### Text excerpt ###

How will we reply to the greatest invitation of all this Christmas?
This is a time of year when we often find ourselves needing to make space. For example, when we have to squeeze a couple of extra chairs around the table to make room for old friends we haven’t seen in ages; or when a little one has to sit on his mum’s lap at a packed carol service to make space for grandma on the end.
Once noticed, such simple acts of making space, out of what sometimes can feel like nothing, are occasions that can remind us of a core theme that runs through the story of God that we have been given to share with the world; for one way of describing this story is that it’s all about making space.
In the beginning, God creates the universe. But if you think about it for a moment, for there to be that which is not God means there has to be a new dimension, one that is distinct from God. In other words, God needs to make space for there even to be such a thing as creation.
Put another way, for there to be that which is other than God requires God to willingly withdraw—to contract, as it were—to empty God’s own self so that there can be that which is entirely other than God. Out of the nothing that has been opened up by God’s contraction comes creation (Jewish mystics, such as Isaac Luriac in the 16th century deliberately drew on this language of giving birth). God, as we know, declares it to be good.
However, this creation, by its very nature of being other than God, is inherently bestowed with a freedom: on the one hand the freedom to do good, but on the other, the same freedom to do ill. The story of Adam and Eve and the serpent tells of the temptation we experience when we exercise this freedom.
Both in spite of and because of our ill-judged exercising of freedom, God then chooses to be present to His creation. God gives specific instructions to the Israelites on how they are to make space within creation to encounter the presence of God. Firstly, it is in a mobile tent, the tabernacle; later, it is in a fixed building, the temple in Jerusalem.
But even granted this encounter with God’s presence within creation, the freedom to do ill as well as good remains. As the story of God’s people continues, they turn from their calling and in time God sends them into exile and the presence of God departs from the temple.

###

* [Problem set]:
• 1. Reproduce the Christmas reflection starting with "Once noticed, such" and going on through "about making space.", substituting "creating room" for "making space" wherever it occurs.
• 2. Summarize the Christmas reflection in two sentences.
• 3. Continue the Christmas reflection from the point where it stops.
The listing that follows is not needed for any of this work.

### Data below ###

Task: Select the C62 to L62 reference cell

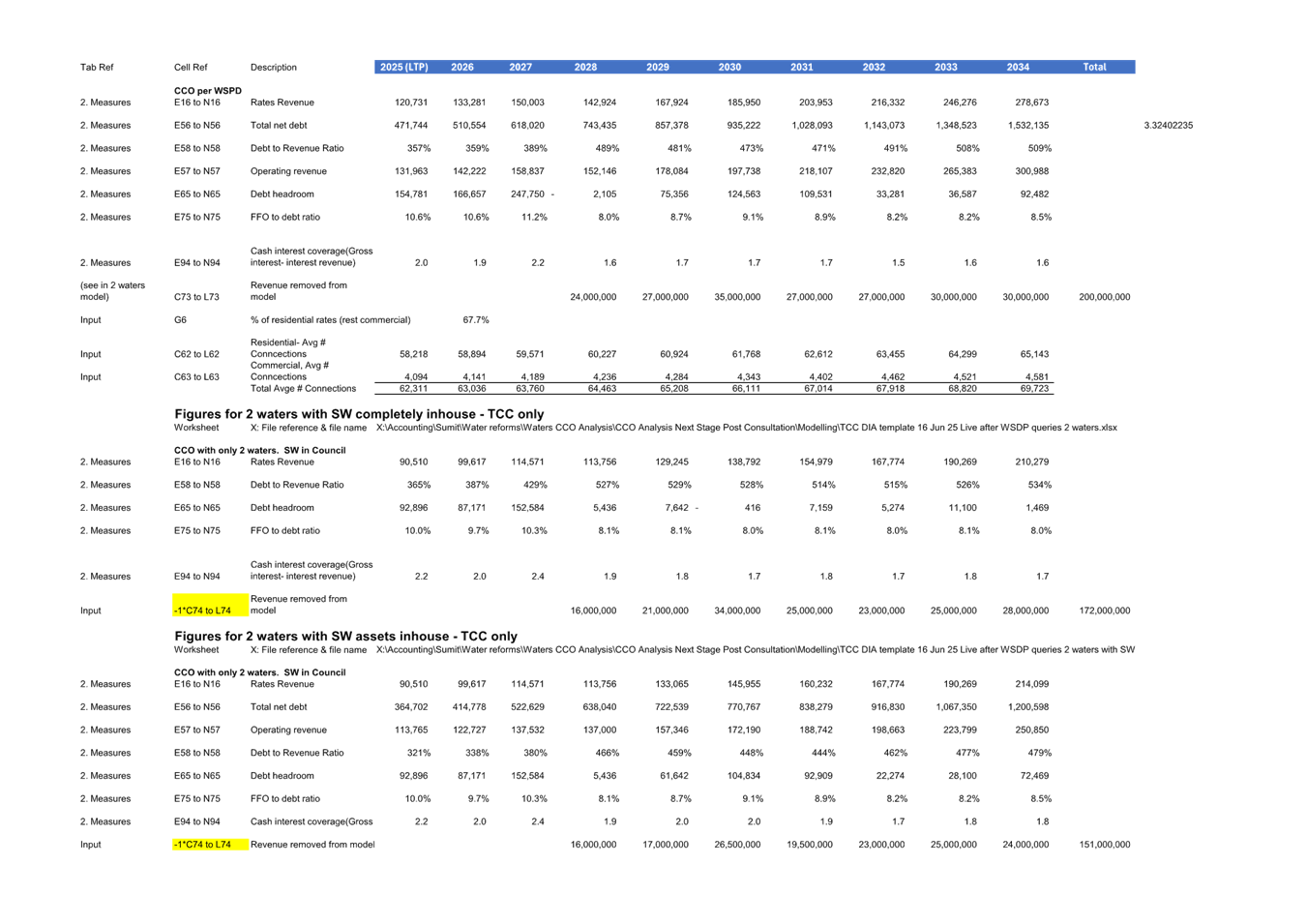Action: pos(196,354)
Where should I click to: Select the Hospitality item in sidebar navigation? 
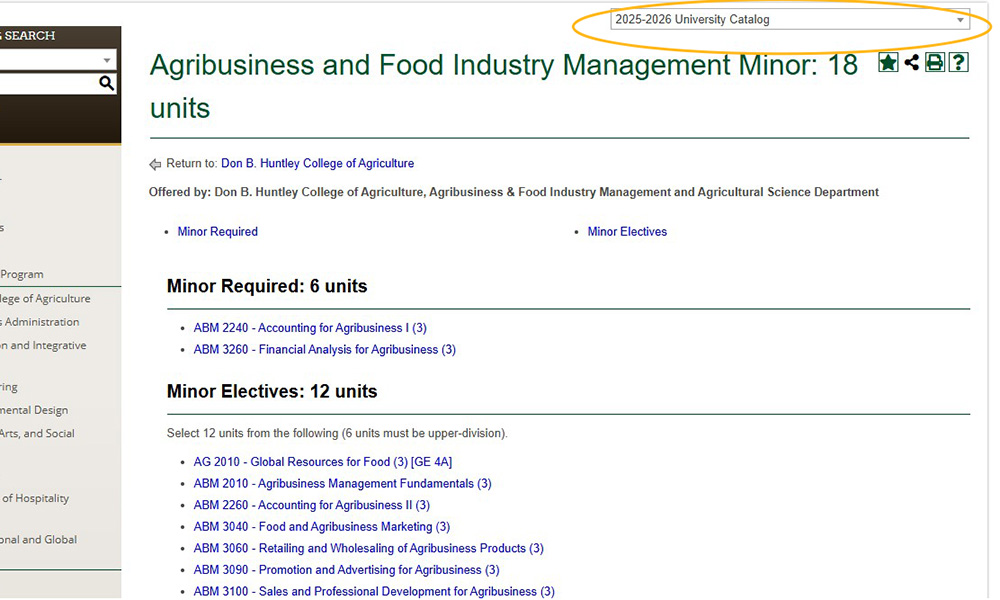pos(36,498)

###

* [Responses by task]:
• 1.
Once noticed, such simple acts of creating room, out of what sometimes can feel like nothing, are occasions that can remind us of a core theme that runs through the story of God that we have been given to share with the world; for one way of describing this story is that it’s all about creating room.

• 2. The season often calls for making space, and the story of God can be described as being all about making space. It traces this theme from God withdrawing so that creation could exist, through creation's freedom to do good or ill, to God's presence in the tabernacle and temple, which departed when the people turned from their calling and were sent into exile.

• 3.
Hundreds of years pass. The temple is rebuilt in an effort to remake the space where God might be encountered but the question is when will the presence of God return? It is at this moment that we turn in our story to a young woman, named Mary, and the angel Gabriel’s announcement to her that she is to be with child: ‘The Holy Spirit will come upon you, and the power of the Most High will overshadow you’ (Luke 1).
This is the moment when creation, in the form of Mary’s womb, makes space for God the Son, for the baby Jesus. The act of making space has been turned inside out. First, it was God making space for creation. But then, within the vast reaches of creation, on a small planet of a minor galaxy, in the backwaters of the Roman Empire, in one young woman’s womb, space is made for God.
We learn, too, an important thing in this story, namely that it is not God’s character to be coercive. For this all to happen, for space to be made for God within God’s own creation, Mary must give her assent to the angel’s announcement. It is her yes—‘let it be with me according to your word’—that is the moment that allows this to happen.
God, by granting creation this freedom, has chosen that God can only be with us if we choose to make space for God.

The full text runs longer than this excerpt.